遠い目で「胸やけしそうです」と呟く私に「量がちょっとね」と垂れた眉で笑う乙骨先輩。甘いのが苦手って訳じゃないけど、この量を一時間食べ続ける──いや実際はイチャイチャしながらだそうからずっとじゃないんだろうが──というのは、流石に精神の問題ではないだろうか。

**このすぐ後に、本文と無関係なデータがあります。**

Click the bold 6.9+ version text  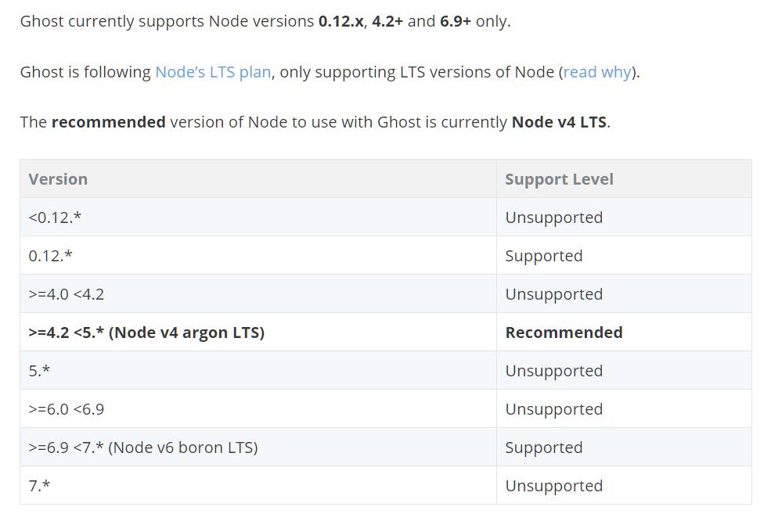[456, 21]
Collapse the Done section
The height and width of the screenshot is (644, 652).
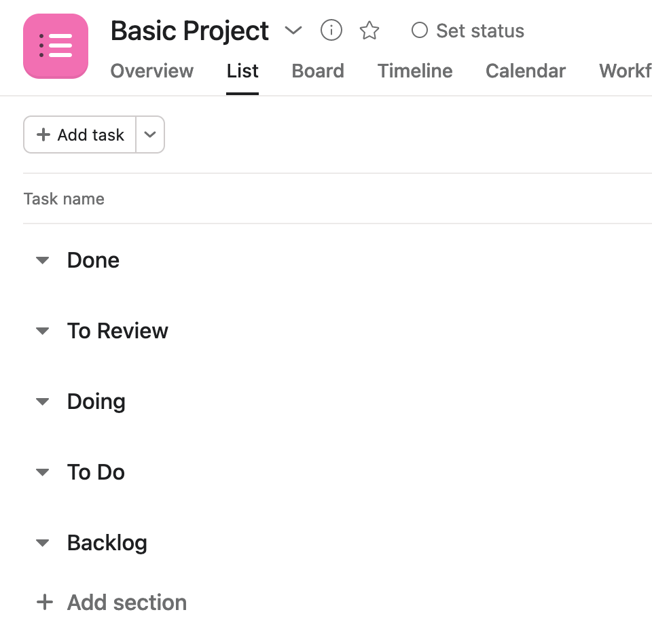pos(43,260)
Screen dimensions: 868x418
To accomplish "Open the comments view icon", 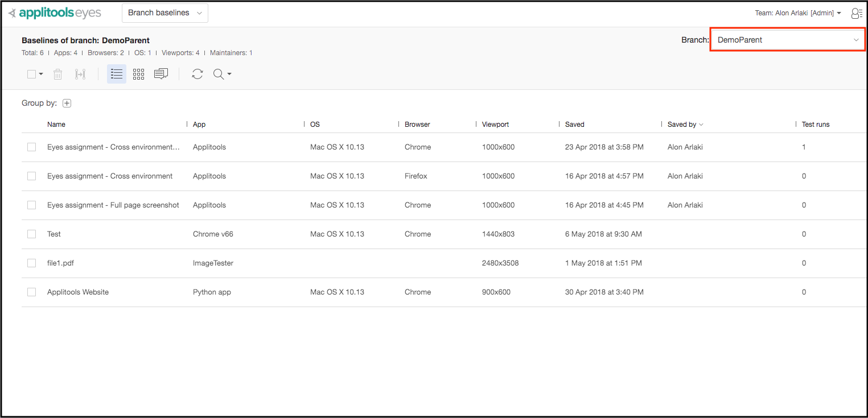I will point(161,74).
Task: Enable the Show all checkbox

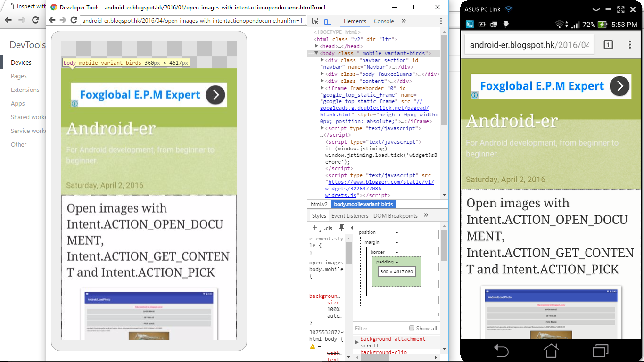Action: [412, 328]
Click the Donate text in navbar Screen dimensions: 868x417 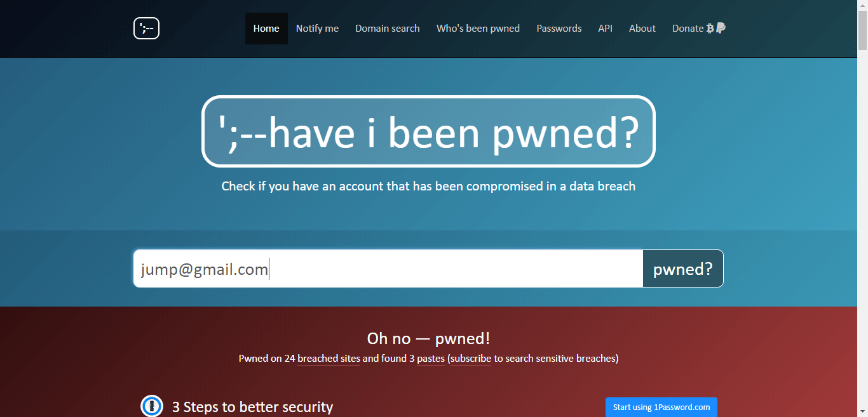pos(688,29)
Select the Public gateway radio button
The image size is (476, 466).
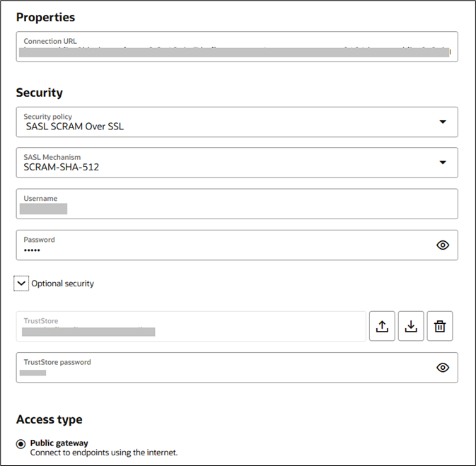(21, 443)
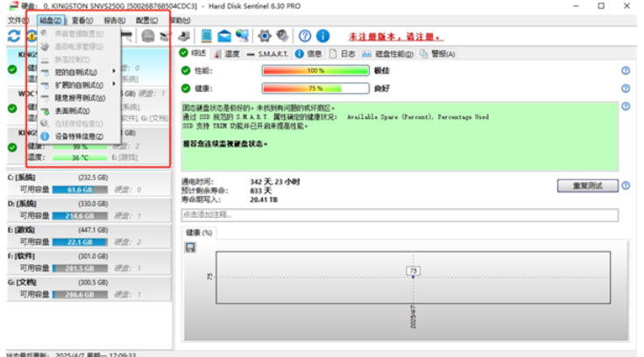This screenshot has width=644, height=357.
Task: Switch to the 温度 tab
Action: coord(227,53)
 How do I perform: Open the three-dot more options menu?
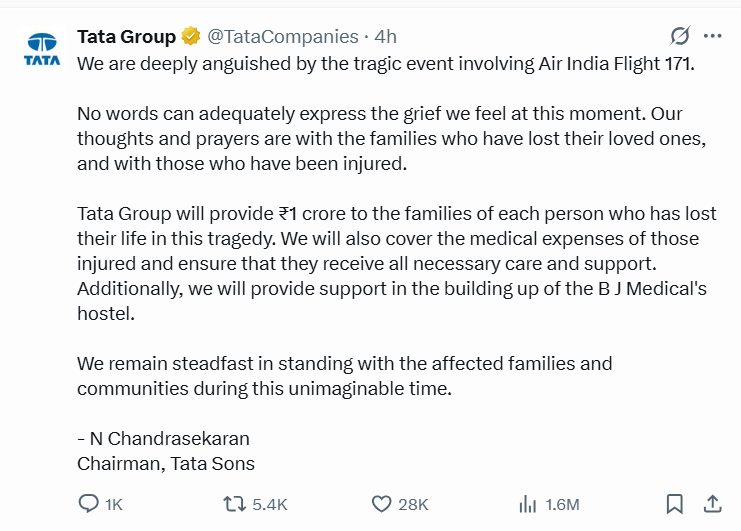[712, 36]
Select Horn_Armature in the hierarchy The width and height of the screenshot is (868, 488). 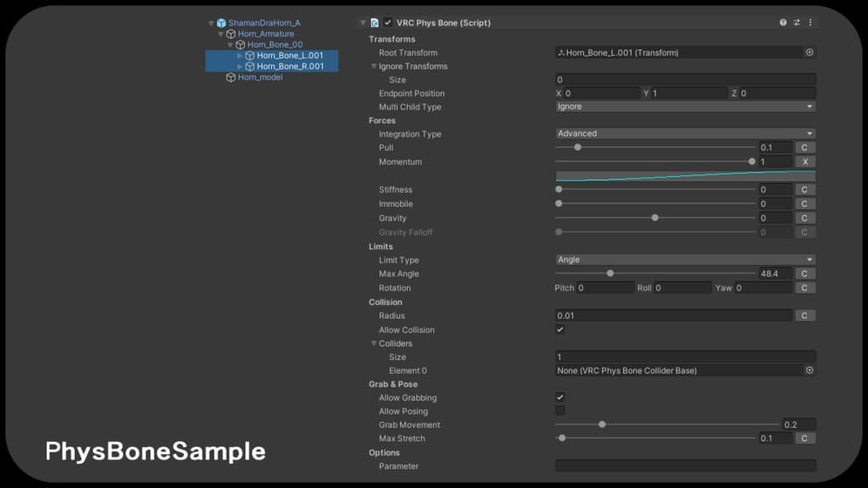[x=265, y=34]
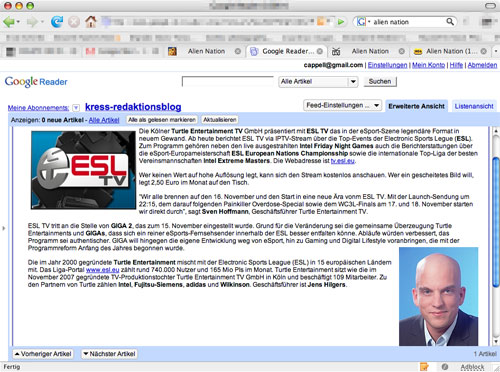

五条先生がいたら喜び勇んで食べだしそうだな、という風景。イチャイチャって、この部屋割といい加減なところある。どれから手を付けたらいいのかわからないが、とにかく手を付けないことには始まらない。どうしましょうと翻れば、「順番にやる?」と提案された。聞いてんのこっちだよ。
「乙骨先輩、もっと自分の意志を持ってください」
「いや、これに自分の意志を持ちだしたらそれはそれで問題だと思うんだけど」
「そんなんじゃ日本一の呪術師になれませんよ」
「特になる気もないんだけど。というか五条先生がいる限り不可能じゃないそれ……?」
それもそうである。
乙骨先輩はやはり困ったような顔で笑った。私この人のこんな顔ばかり見ている気がする。確かにいつも先輩を困らせる人間だというのは自覚しているが、もう少しあどけなくなってくれても良いのにとは思う。
ぱり、とチョコの包み紙を剥がす乙骨先輩はキョロキョロと視線をさ迷わせた。…………。適当に置いておきゃいいんじゃないですか、と提案した私に乙骨先輩は赤面してそれもそうだねとわかりやすい照れ隠しで言った。なんなんだろうこの人。
床で座る私は待っている。その視線がじっと彼を見つめていることに気づいた乙骨先輩は「わ、ちょ、目、目ぇ閉じててくれないかな」と私の目をパッと塞ぐ。いや、まあ、構わない。ただタイミングが掴めなくなったので口を開いて待つ。乙骨先輩が恐る恐る、私に触れる。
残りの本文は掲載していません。